This week we profile a recent publication in eLife from the laboratory of
Dr. Michael Gordon (pictured, top row 3rd from right) at UBC.
Can you provide a brief overview of your lab’s current research focus?
My lab is focused on understanding how the brain encodes sensory information and behavior. We study this problem in the fruit fly because it has a wealth of tools to manipulate and measure neuron function, accessible behaviors, and a quick generation time that allows us to perform lots of experiments. The specific questions we are studying revolve around how the brain processes information about taste, and how specific populations of neurons in the brain contribute to controlling feeding. We believe that a deeper understanding of the fly brain will lead to fundamental insight into the function of other animals’ brains (like ours).
What is the significance of the findings in this publication?

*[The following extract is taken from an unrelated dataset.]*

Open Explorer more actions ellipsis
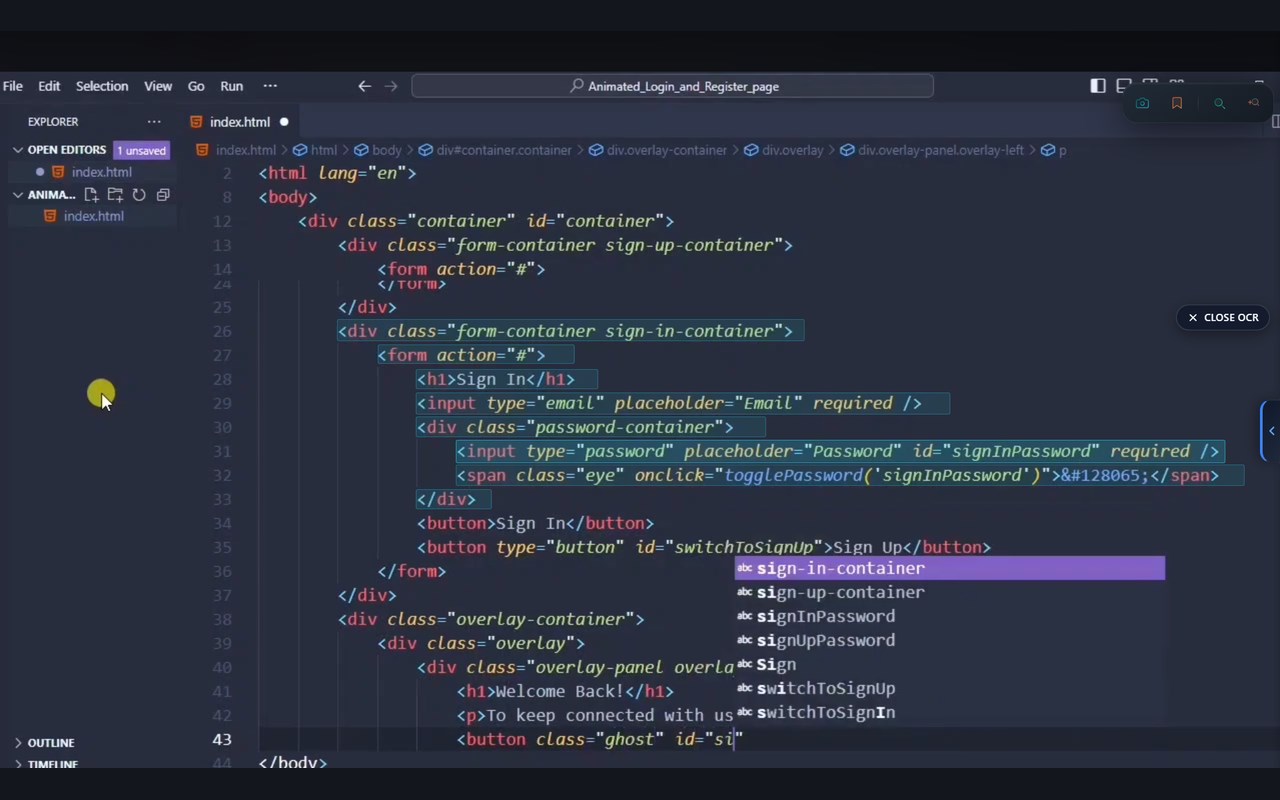Screen dimensions: 1280x800 click(x=154, y=122)
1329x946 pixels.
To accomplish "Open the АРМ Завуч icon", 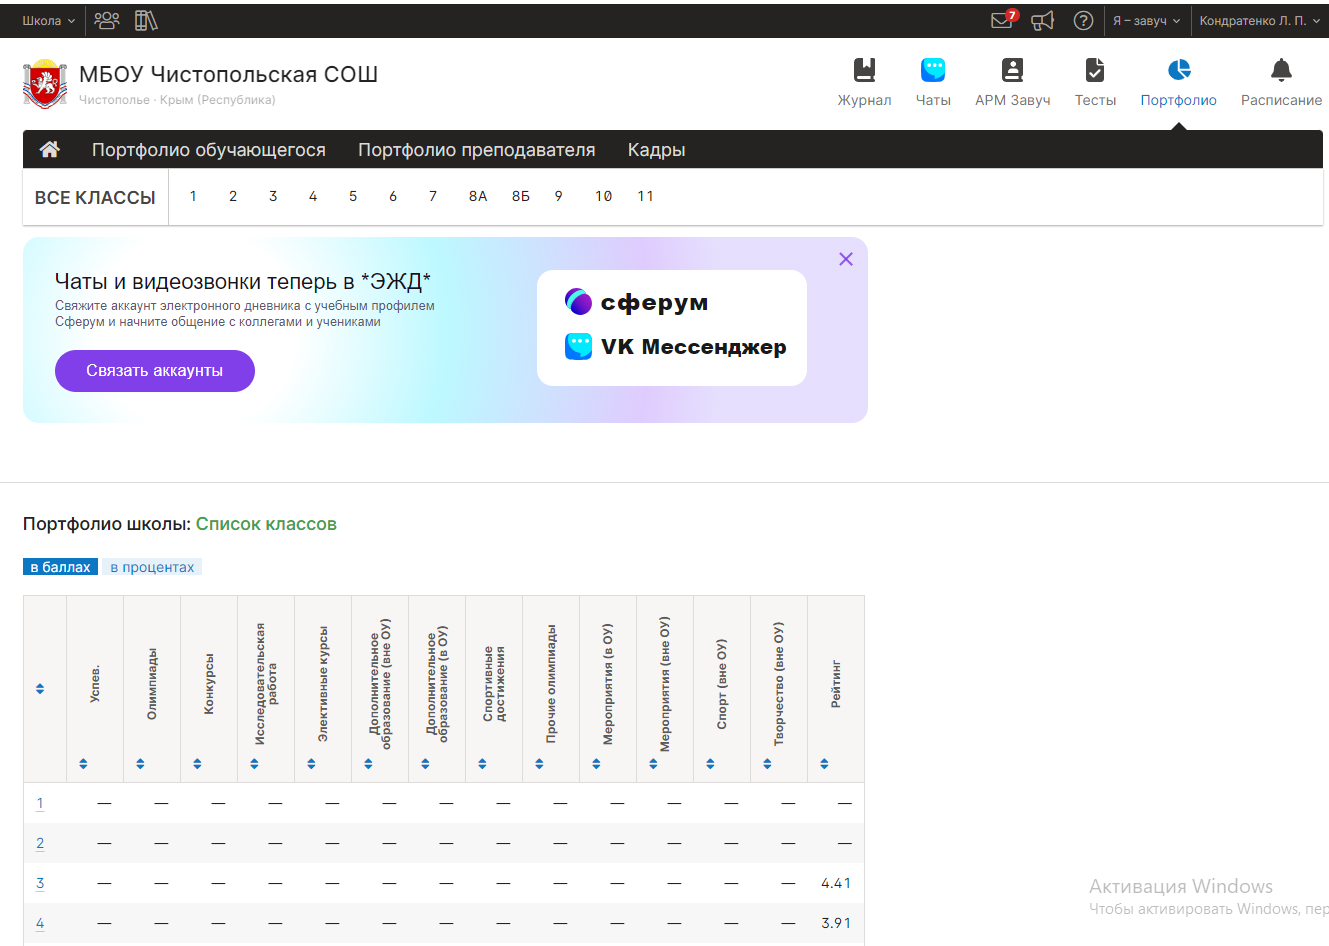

Salt has long been an enigma in the taste field, because it elicits different responses depending on concentration. We love a little bit of salt (French fries, etc.) but really don’t like it at high concentrations (think about swallowing sea water). It has been proposed that this dual effect arises from activation of two taste cell types – a ‘low salt’ cell that produces attraction, and a ‘high salt’ cell that produces aversion. What we show is that in flies, salt affects all five identified types of taste cells. There are two low salt cell types and two high salt cell types, and the fifth is a previously identified cell that is actually inhibited by salt and other solutes. This means that salt is encoded in a fundamentally different way than other tastes, which typically activate only a single cell type. We also found that one of the high salt cell types only produced avoidance of salt when the fly had already consumed enough of it. This demonstrates that the complex code of salt taste is also impacted by internal salt need.
What are the next steps for this research?
The biggest open question surrounds a peculiar detail about one of the high salt cells we identified. These cells utilize a different neurotransmitter than all the other taste cells. If we can figure out the importance of this difference to the function of these cells it will tell us a lot about the mechanisms used by the fly brain to process salt information downstream of the sensory neurons.
This research was funded by:
We are very grateful for generous funding from CIHR and NSERC, as well as the Michael Smith Foundation for Health Research.